The Food Marketing Institute (FMI) released the following statement from Jennifer Hatcher, chief public policy officer, on the repeal: “We are pleased that the Cook County Commissioners heard the concerns of constituents and grocers and voted to repeal the county’s beverage tax. The loss of business caused by this burdensome and regressive tax, which has only been in effect since August, stunned local grocery stores and community members. Although the tax’s impact on local communities has been significant, we are inspired by the way Cook County residents channeled their outrage into an overwhelming grassroots response. We thank Illinois Food Retailers Association, Illinois Retail Merchants Association, American Beverage Association, Illinois Beverage Association and every store owner, associate and customer who spoke up against the tax.
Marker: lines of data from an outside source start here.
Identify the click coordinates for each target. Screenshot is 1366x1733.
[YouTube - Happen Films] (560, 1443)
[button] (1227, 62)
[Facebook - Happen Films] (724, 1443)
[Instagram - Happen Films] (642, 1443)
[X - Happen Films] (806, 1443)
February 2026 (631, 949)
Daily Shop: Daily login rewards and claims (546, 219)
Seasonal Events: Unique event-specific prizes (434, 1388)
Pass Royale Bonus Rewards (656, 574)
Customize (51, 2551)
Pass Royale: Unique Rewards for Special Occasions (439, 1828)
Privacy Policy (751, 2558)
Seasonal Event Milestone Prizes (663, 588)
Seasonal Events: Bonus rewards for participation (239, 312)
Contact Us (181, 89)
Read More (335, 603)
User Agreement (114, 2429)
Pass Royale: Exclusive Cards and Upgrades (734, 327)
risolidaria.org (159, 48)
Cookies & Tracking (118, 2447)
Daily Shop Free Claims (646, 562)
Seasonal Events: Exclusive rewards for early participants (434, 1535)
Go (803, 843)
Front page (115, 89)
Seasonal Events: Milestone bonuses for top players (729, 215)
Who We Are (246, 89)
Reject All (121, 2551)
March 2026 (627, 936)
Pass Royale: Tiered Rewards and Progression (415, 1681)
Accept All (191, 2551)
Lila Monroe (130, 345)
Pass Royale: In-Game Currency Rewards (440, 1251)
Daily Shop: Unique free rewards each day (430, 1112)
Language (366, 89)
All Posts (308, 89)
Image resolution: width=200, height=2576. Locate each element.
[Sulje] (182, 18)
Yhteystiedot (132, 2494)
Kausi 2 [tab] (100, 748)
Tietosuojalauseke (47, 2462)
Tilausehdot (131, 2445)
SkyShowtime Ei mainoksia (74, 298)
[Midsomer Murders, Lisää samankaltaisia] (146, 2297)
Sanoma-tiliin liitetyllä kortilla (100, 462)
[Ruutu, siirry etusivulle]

Because of these efforts, the repeal will take effect Dec. 1, 2017. We encourage food retailers and citizens facing beverage taxes across the country to continue to make their voices heard.”
Also expressing its approval, Teamsters Local 727, which represents nearly 2,000 beverage industry workers throughout Cook County, said the repeal “means that working families will no longer be required to pay an exorbitant amount of money for soft drinks, fruit juices and other beverages. It also means that Chicago-area beverage industry workers, thousands of whom are represented by Local 727, will no longer be at risk of losing their jobs as a result of the tax.”
It was estimated that more than 6,000 jobs could be shed by the industry because of the penny-per-ounce beverage tax. Lost wages were projected to be as high as $321 million for beverage production workers and delivery drivers. Cook County was expected to lose $1.3 billion in economic activity with businesses shuttered and consumers shopping beyond Cook County for groceries and beverages, the union said.
“Finally, the Cook County Board has done the right thing for millions of consumers and thousands of beverage industry workers in the metropolitan area,” said John Coli Jr., secretary-treasurer of Local 727. “From the first day this poorly-constructed tax plan was introduced, Local 727 remained committed to protecting hardworking Teamsters and their good-paying jobs. Our legislators need to pursue sustainable solutions to satisfy the budget without nickel-and-diming Cook County’s working families time after time.”
The union added that it has urged the Cook County Board to abandon similar beverage tax proposals, providing data on the detrimental effects such levies have had on workers and industry in cities like Berkeley, California, and Philadelphia. The Teamsters have asked lawmakers to consider other taxes, including rideshare surcharges, “which could meaningfully increase revenue over time.”
Local 727 represents workers at Pepsi, Coca-Cola Refreshments, Great Lakes Coca-Cola Distribution, Dr. Pepper Snapple and Home Juice.